Reproduce the entries below word for word, beginning at the first line and stopping after the line that contains "colorbar-label: 548 is". Include both of those lines, and leave the pictures out.

-- Supplied information follows --

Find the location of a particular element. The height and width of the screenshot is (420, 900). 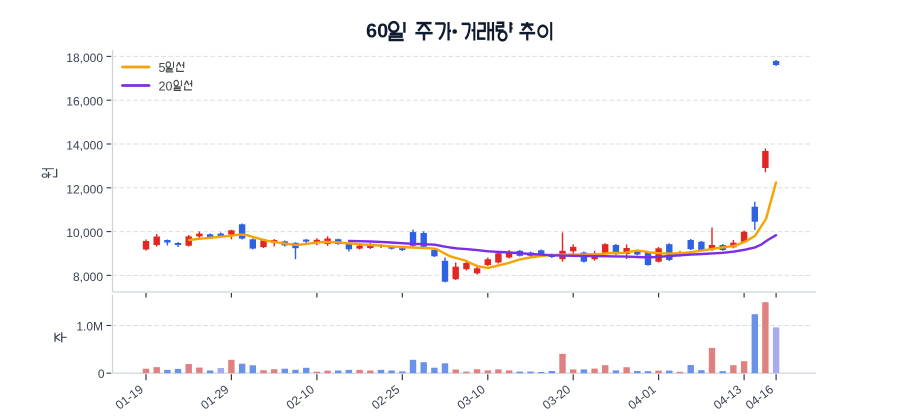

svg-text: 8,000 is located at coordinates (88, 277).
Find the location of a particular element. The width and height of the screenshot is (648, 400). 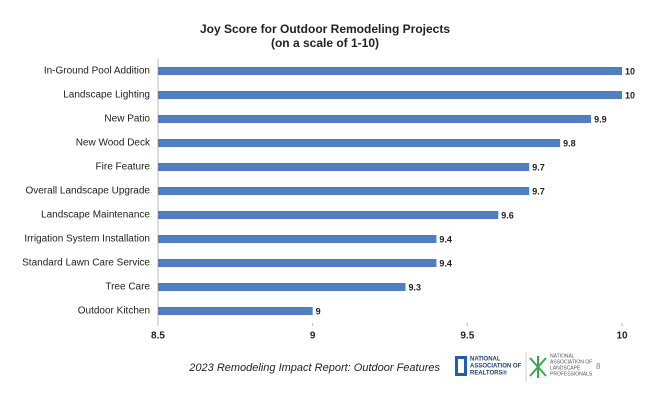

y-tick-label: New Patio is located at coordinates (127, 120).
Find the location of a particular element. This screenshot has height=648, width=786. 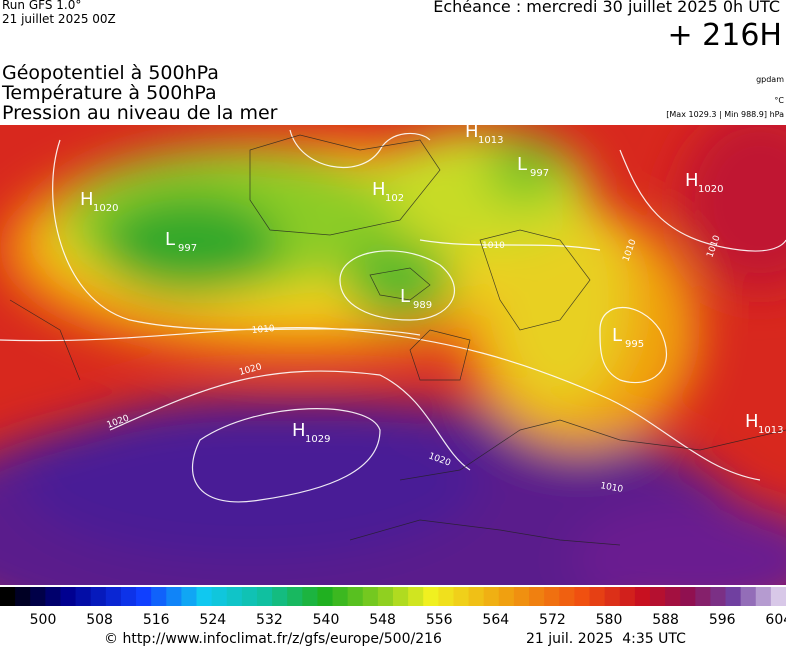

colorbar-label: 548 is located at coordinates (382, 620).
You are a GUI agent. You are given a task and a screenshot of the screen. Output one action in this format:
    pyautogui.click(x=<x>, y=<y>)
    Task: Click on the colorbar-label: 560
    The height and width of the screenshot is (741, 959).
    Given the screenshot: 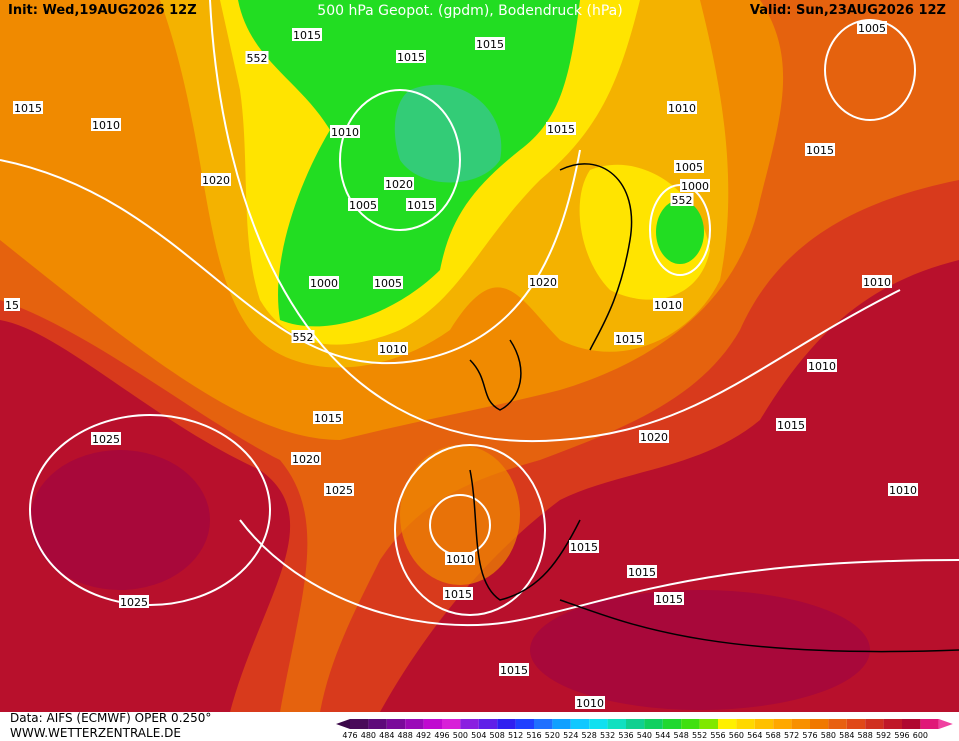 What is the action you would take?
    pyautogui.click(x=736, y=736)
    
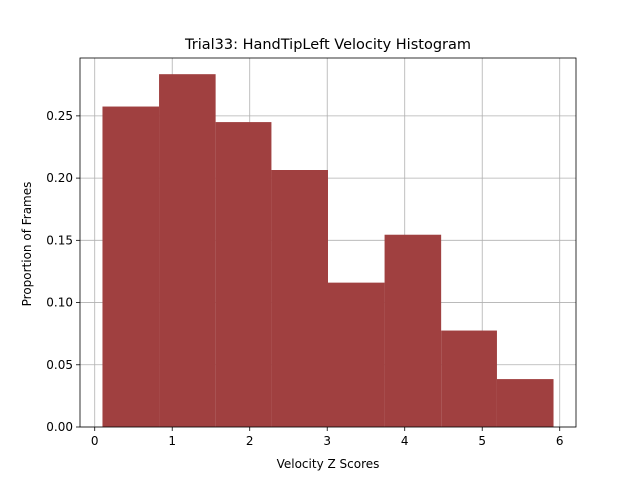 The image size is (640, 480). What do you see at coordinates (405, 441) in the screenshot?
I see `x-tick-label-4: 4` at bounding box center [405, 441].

-- Supplied information concluded --

*Task response*
Find the location of a particular element. The height and width of the screenshot is (420, 900). 

svg-text: 8,000 is located at coordinates (88, 277).
Find the location of a particular element. The width and height of the screenshot is (648, 400). 

y-tick-label: New Patio is located at coordinates (127, 120).
Find the location of a particular element. This screenshot has height=648, width=786. 

colorbar-label: 548 is located at coordinates (382, 620).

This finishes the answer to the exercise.